Child-SP RetAddr Call Site
fffff880`04822658 fffff803`721333f1 nt!KeBugCheckEx
fffff880`04822660 fffff803`720acacb nt! ?? ::FNODOBFM::`string'+0x33c2b
fffff880`04822700 fffff803`7206feee nt!MmAccessFault+0x55b
fffff880`04822840 fffff880`04f834eb nt!KiPageFault+0x16e
fffff880`048229d0 fffff880`04f83727 myfault+0x14eb
fffff880`04822b20 fffff803`72658a4a myfault+0x1727
fffff880`04822b80 fffff803`724476c7 nt!IovCallDriver+0xba
fffff880`04822bd0 fffff803`7245c8a6 nt!IopXxxControlFile+0x7e5
fffff880`04822d60 fffff803`72071453 nt!NtDeviceIoControlFile+0x56
fffff880`04822dd0 000007fc`4fe22c5a nt!KiSystemServiceCopyEnd+0x13
00000000`004debb8 00000000`00000000 0x000007fc`4fe22c5a
The !pool command shows that the address being referenced by myfault.sys is special pool.
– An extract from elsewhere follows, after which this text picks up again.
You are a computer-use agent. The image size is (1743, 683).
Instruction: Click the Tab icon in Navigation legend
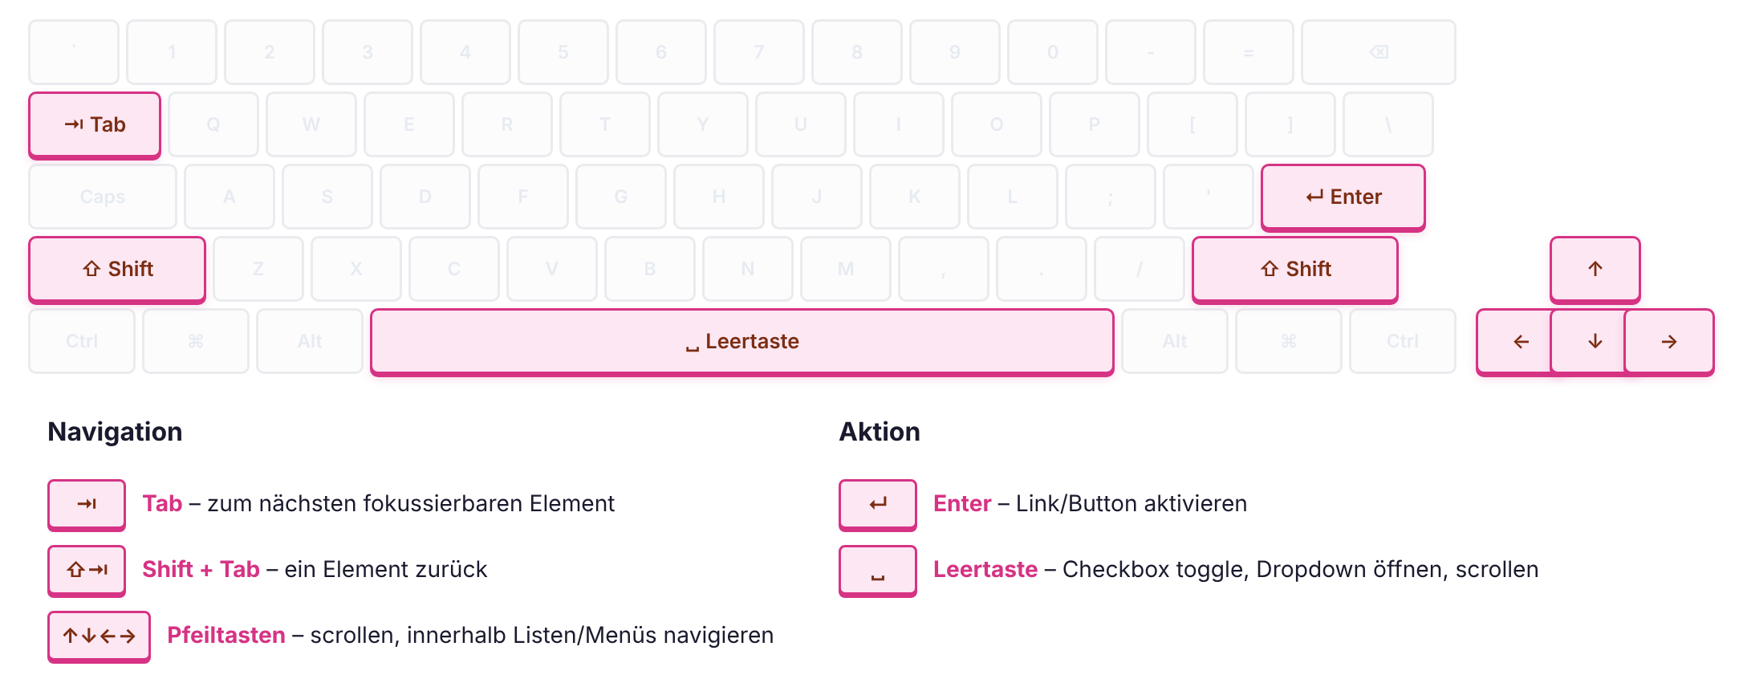click(87, 505)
kd> !pool fffff9800b5ff000
Pool page fffff9800b5ff000 region is Special pool
fffff9800b5ff000: Unable to get contents of special pool block
The page table entry shows that the address is not valid. This is the guard page used by special pool to catch overruns.
kd> !pte fffff9800b5ff000
PXE at FFFFF6FB7DBEDF98 PPE at FFFFF6FB7DBF3000 PDE at FFFFF6FB7E6002D0 PTE at FFFFF6FCC005AFF8
contains 0000000001B8F863 contains 000000000138E863 contains 000000001A6A1863 contains 0000000000000000
pfn 1b8f ---DA--KWEV pfn 138e ---DA--KWEV pfn 1a6a1 ---DA--KWEV not valid
The allocation prior to this memory is an 800 byte block of non paged pool tagged as “Wrap”. “Wrap” is the tag used by verifier when pool is allocated without a tag, it is the equivalent to the “None” tag we saw in Part 1.
kd> !pool fffff9800b5ff000-1000
Pool page fffff9800b5fe000 region is Special pool
*fffff9800b5fe000 size: 800 data: fffff9800b5fe800 (NonPaged) *Wrap
Owning component : Unknown (update pooltag.txt)
Special pool is an effective mechanism to track down buffer overflow pool corruption. It can also be used to catch other types of pool corruption which we will discuss in future articles.
It may be worth mentioning the verifier volatile flag and this blog post (published today):
One question: Is there a possibility to track down pool corruption in scenarios where some pool allocations were not successfull via special pool (as can be seen in the verifier statistics sometimes)?
[The volatile flag causes verifier to be disabled after the next reboot. This can be problematic in some environments and risks collecting data without special pool enabled. Such data would be a waste of a troubleshooting opportunity. This flag may be valuable in a scenario where the server cannot be rebooted immediately (such as a critical production system).
If the pool allocations are not allocated from special pool you need to try your repro again. Note that special pool only works against allocations smaller than 1 page (4KB).]